[Saved data entries]
○ ○ ○ ○ ○

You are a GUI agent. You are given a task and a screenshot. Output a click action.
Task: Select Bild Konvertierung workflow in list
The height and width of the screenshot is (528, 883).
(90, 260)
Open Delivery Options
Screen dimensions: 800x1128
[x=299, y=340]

○ ○ ○ ○ ○

Return every line of the data unchanged.

* [Reply to the exercise]
You are a GUI agent. You are given a task and a screenshot. Output a click action.
Task: Select Bild Konvertierung workflow in list
The height and width of the screenshot is (528, 883).
(90, 260)
Open Delivery Options
Screen dimensions: 800x1128
[x=299, y=340]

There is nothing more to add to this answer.